Now we have installment two, I did bet on baseball, but I didn't bet against the team I was managing. What's ahead in installment three or four? Further confessions? So I look at this confessional as a book that I really -- I don't think I will read it.

But I'll tell you what I am going to read. I'm going to read the new confessional book by O.J. Simpson.

SERWER: That's a -- all right. Roger, we have to wrap it up on that note. Kind of a fun way to end it up. We are delighted to have you on the program. Roger Kahn, baseball historian and author of "The Boys of Summer" and the autobiography of Pete Rose. Also, (UNINTELLIGIBLE) chairman and journalism at (UNINTELLIGIBLE).


There's more to come on IN THE MONEY. Up next, from corporate hookup to head-on collision, we will hear from an author who chronicled AOL's disastrous match with Time Warner.

Also ahead, cash on the rebound. Find out why some of the Big Boards big names want Dick Grasso to fork over a few of his millions.


SERWER: The merger of Time Warner and AOL sounded a little too good to be true, and it turned out a little too true to be good, if you follow. Steve Case and AOL paid $163 billion virtual for Jerry Levin's old school media assets at Time Warner. A couple years later, the former heavyweight stock was going for chimp change.

"Vanity Fair" contributing editor, Nina Munk, tells how it happened in her new book, "Fools Rush In: Steve Case, Jerry Levin, and the Unmaking of AOL Time Warner. She joins us.

Welcome, Nina.

NINA MUNK, AUTHOR, "FOOLS RUSH IN": Hello, Andy. Thank you.

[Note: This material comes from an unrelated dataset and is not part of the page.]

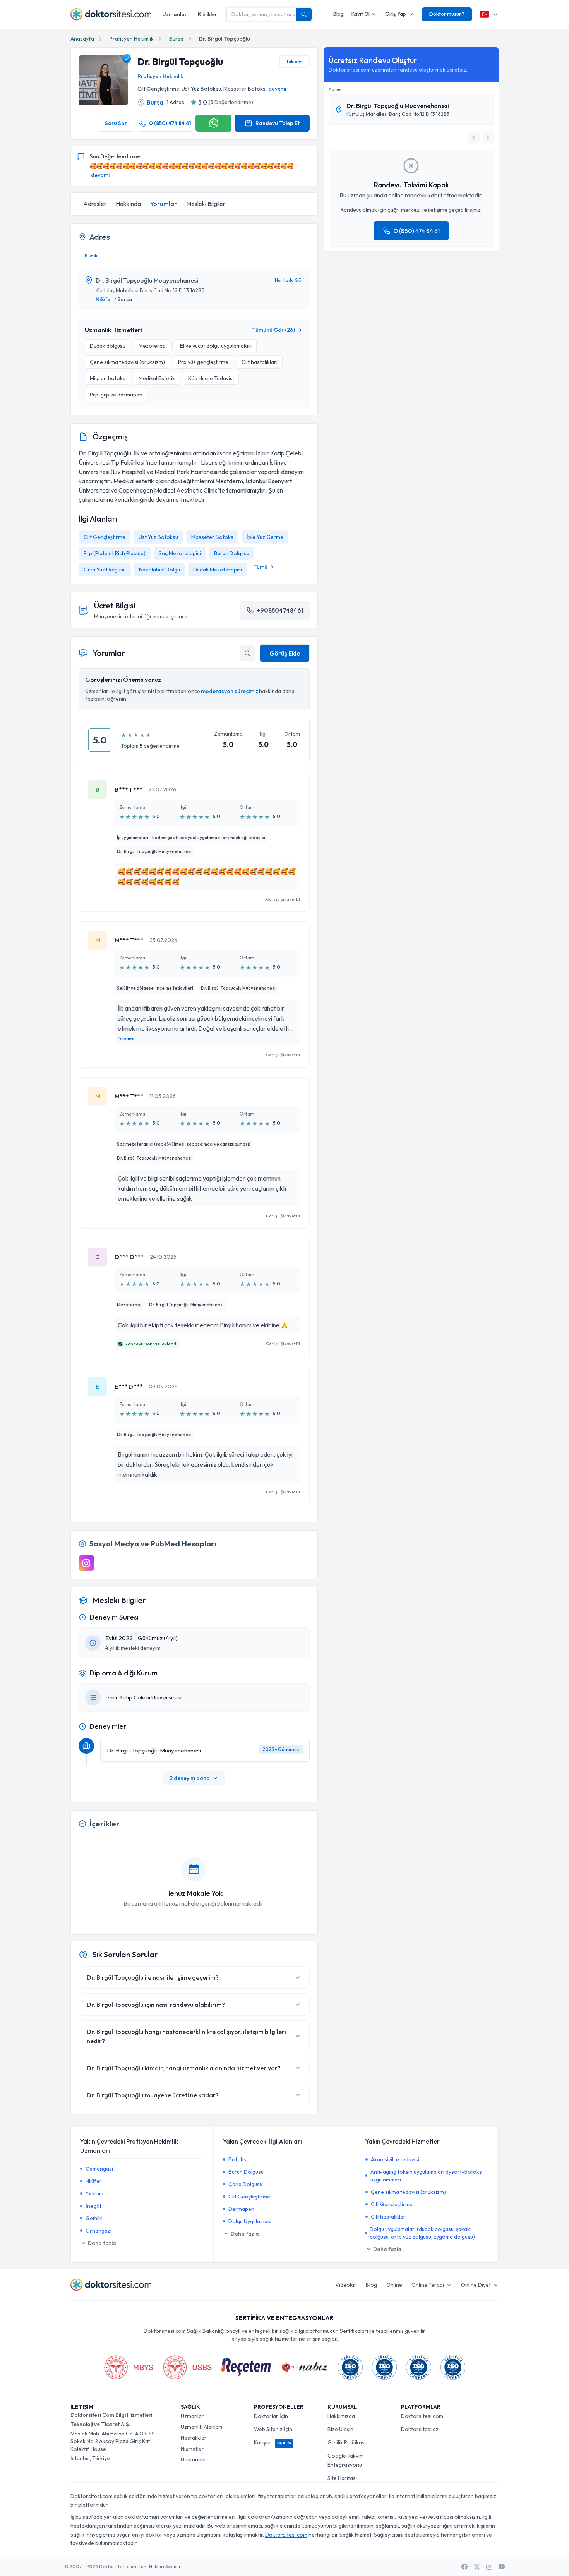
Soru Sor (116, 123)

SERWER: I'm really enjoying your book. I'm about two-thirds of the way through it. Why don't you tell us, first of all, what the heck went wrong here. I mean, this giant combination just flopped.

MUNK: Yes. I guess the real question is, what didn't go wrong? You know, I think from the gate, the most extraordinary thing I discovered when I was reporting this story is that, even before this deal was announced, everything that could be wrong was wrong. And all the signposts were there.

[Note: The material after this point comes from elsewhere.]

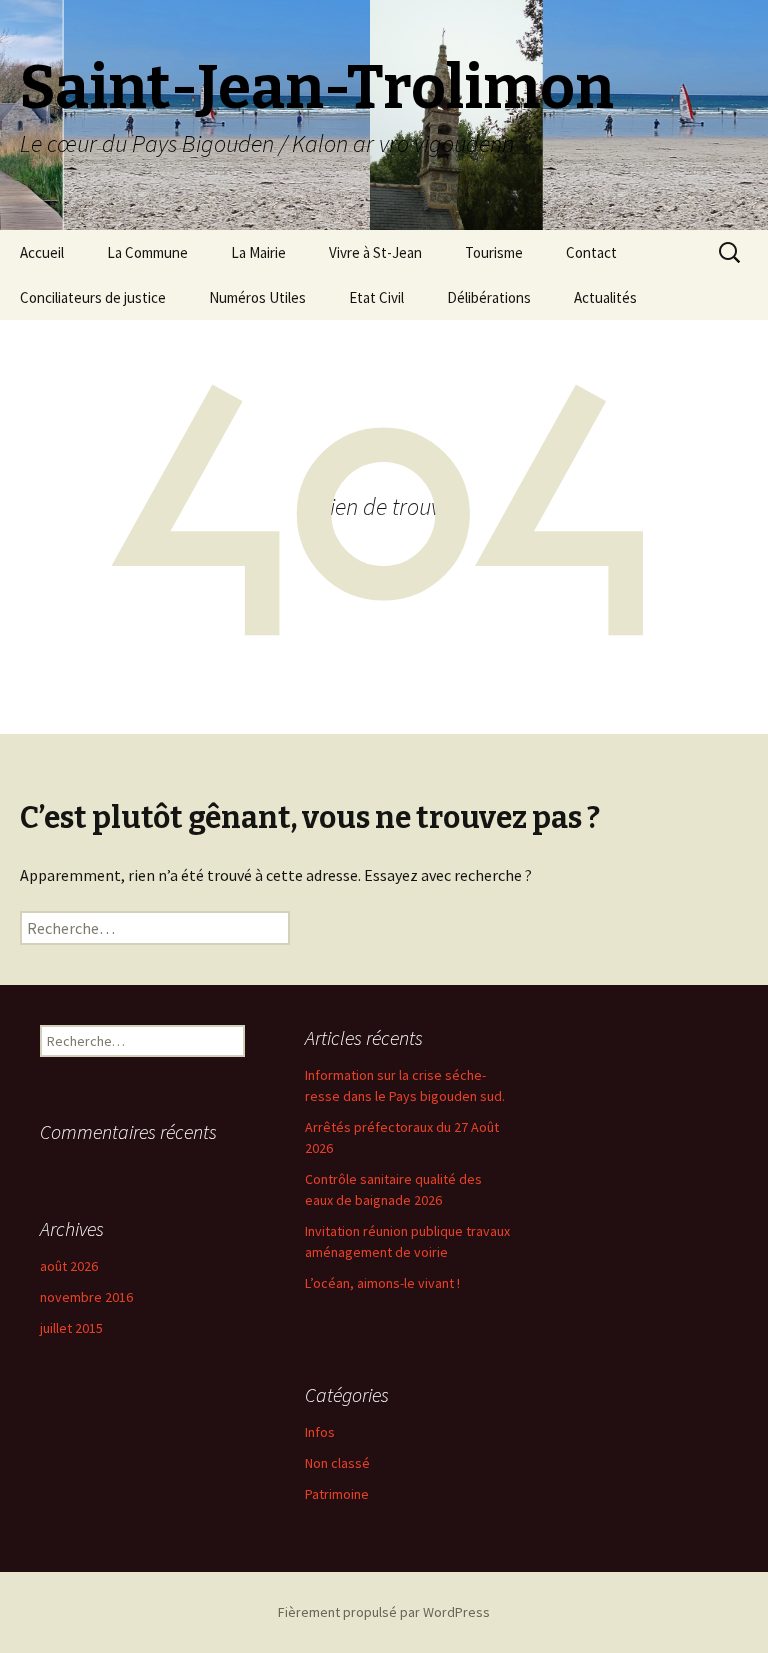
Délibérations (489, 297)
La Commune (147, 252)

You had Steve Case and Jerry Levin already at one another's throats. You had a financial debacle in terms of how the deal was structured. You had two cultures that couldn't possibly work together. You had two companies that basically hated each other from the beginning. And it just was the most unlikely impossible combination.

LISOVICZ: Nina, there's no shortage of failed mergers and hubris. Executive hubris is often one of the culprits. I thought I knew everything about this merger since we work for the company. But the transformation of Jerry Levin, as outlined in your story, is just fascinating.

You had access to him. And I wish you could share a little bit from that experience. MUNK: Yes. I spent a tremendous amount of time with Jerry Levin. And to my mind, he is without doubt the most important character. I mean, my book, of course, is about the AOL Time Warner deal, but it's really a psychological profile of a man who single- handedly brought down and nearly destroyed a great institution.

And, as you point out, it's about hubris, it's about visions of grandiosity. It's about desperately wanting to leave behind a legacy to rival some of America's great empire builders, and all the while, of course, not paying any attention to his shareholders or his other stakeholders.

LISOVICZ: And now he is really living a completely different life out on the West Coast.

SERWER: Yes. He's all groovy and everything out there. I saw a picture of him. He has the home boy look with a black T-shirt, and the baggy jeans and the haircut.